Growing up, I didn’t think much about CTE or my district’s career center. I knew of it, of course — everyone did. But in my circle, and probably most others, the career center was for the unmotivated kids, the ones who weren’t “college material.” We’d joke, “There goes Jimmy, off to woodshop or whatever they do down the road.”
The ambitious students? We were expected to go to a four-year university, no questions asked. I never stopped to challenge that assumption, and neither did most of the adults around me. Instead, we loaded up the minivan and toured colleges across Ohio, where I had high hopes of partying being a model student for the next four years.
The “college-for-all” mindset was ingrained in my hometown. You didn’t just get a degree to get a job — you got a degree because that’s what you do. Any other path was destined for failure.
So, I followed the script. I went to college. I went to grad school. And, like many of my millennial peers, I took on student loans. A couple of years ago, I finally made my last payment, which means my alma mater will likely be hitting me up for a donation soon, right? It feels good to be done, but I’d be lying if I said I haven’t questioned whether it was all worth it. Could I have taken a different path? One that saved me thousands in student debt? One that got me to the same or a better place, faster?
The answer is obvious now.
At my local career center, I could have explored high-paying career fields and earned college credits while still in high school. I could have graduated with certifications that made me employable. I could have gained skills that would have given me options — whether that meant entering the workforce sooner, starting a business, or being more strategic about college.

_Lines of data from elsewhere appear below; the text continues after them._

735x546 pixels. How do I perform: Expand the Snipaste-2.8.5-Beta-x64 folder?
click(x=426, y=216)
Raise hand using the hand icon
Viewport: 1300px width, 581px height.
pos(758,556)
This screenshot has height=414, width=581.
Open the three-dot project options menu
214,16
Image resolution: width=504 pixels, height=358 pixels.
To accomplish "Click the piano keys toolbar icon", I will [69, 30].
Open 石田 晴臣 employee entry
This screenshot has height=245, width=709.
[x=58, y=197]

But I was clueless. And now, working with CTE leaders across the country, I understand the uphill battle they fight every day.
Most school districts have never had to think about marketing or branding the way businesses do. Many don’t tell their own story effectively, and they definitely don’t do it with the same urgency or competitiveness as higher education. Colleges have spent decades embedding a single message into the national consciousness: If you want a good life, you need a bachelor’s degree. They don’t just suggest it—they make it feel inevitable.

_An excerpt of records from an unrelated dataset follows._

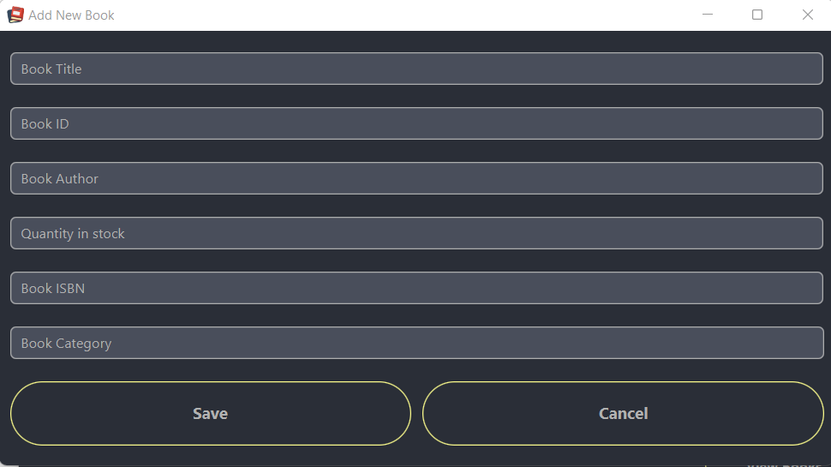Click the Book ID placeholder text

45,124
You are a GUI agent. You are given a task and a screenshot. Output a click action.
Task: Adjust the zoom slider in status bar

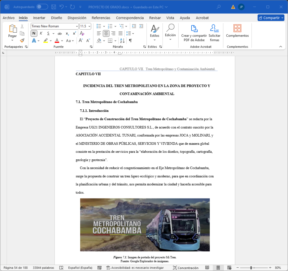[251, 268]
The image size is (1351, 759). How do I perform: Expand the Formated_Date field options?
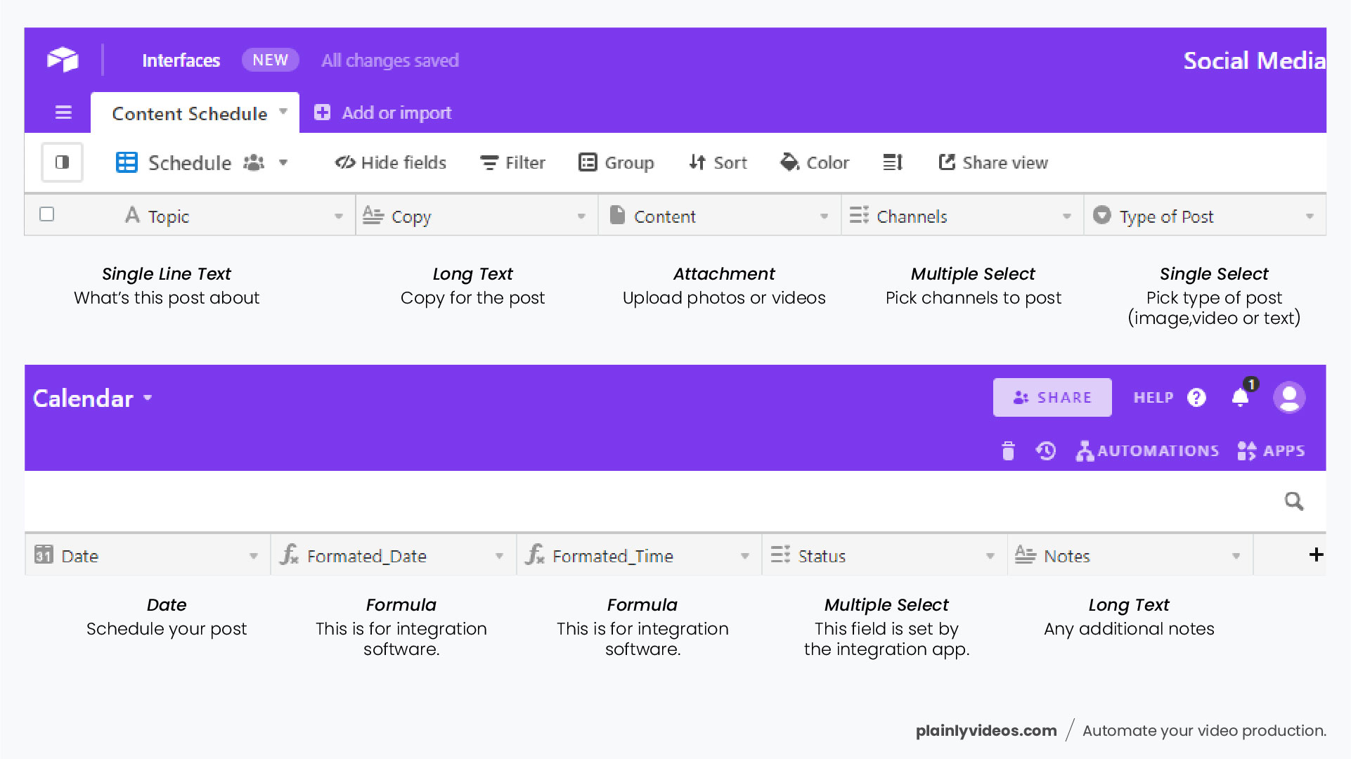pos(500,555)

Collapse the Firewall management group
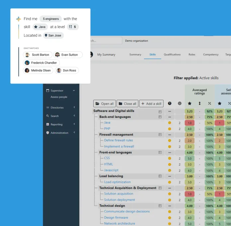160,135
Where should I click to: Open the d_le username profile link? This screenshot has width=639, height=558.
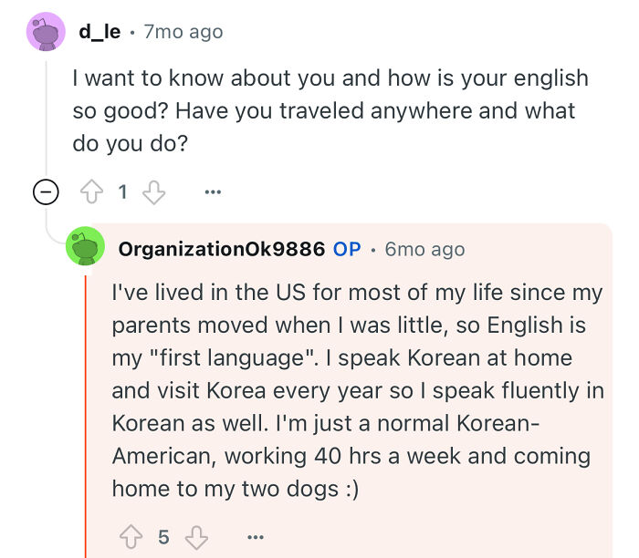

K-12 education has never taken the same approach to promoting CTE, even though the opportunities are just as compelling. The result is a branding gap that still exists in most communities today. Ask the average parent what their high school’s football record is, and they’ll know. Ask them what career pathways their local CTE program offers, and most will have no idea. Not because they don’t care—because no one has put it in their face as consistently and compellingly as the alternative.
There are 30 million jobs in the U.S. that don’t require a four-year degree but pay more than $55,000 a year. CTE concentrators earn 8% more by their mid-twenties than their non-CTE peers. For every $1 taxpayers invest in CTE, the return is between $6.20 and $12.20. Roughly 93% of high school graduates who earned 2-3 CTE credits enrolled in college shortly thereafter, with a high percentage also entering the workforce equipped with relevant skills.
The problem isn’t that these programs don’t work — it’s that too many students never hear about them in a way that makes them feel like a first-choice option. Or, maybe they do know about them, but they’re not a realistic option due to transportation or other reasons.
We need to rethink what career success looks like. The question shouldn’t be whether students go to college — it should be whether they are on a path that makes sense for their goals, interests, and future financial well-being. Sometimes, that will mean a four-year degree. Other times, it will mean an apprenticeship, an industry certification, or an associate’s degree.
I wish I had understood this earlier in my life. Not because I regret my path but because I know how many students today are in the same position I was in — making life-changing choices based on incomplete information. If we do our jobs right, that won’t be the case for the next generation.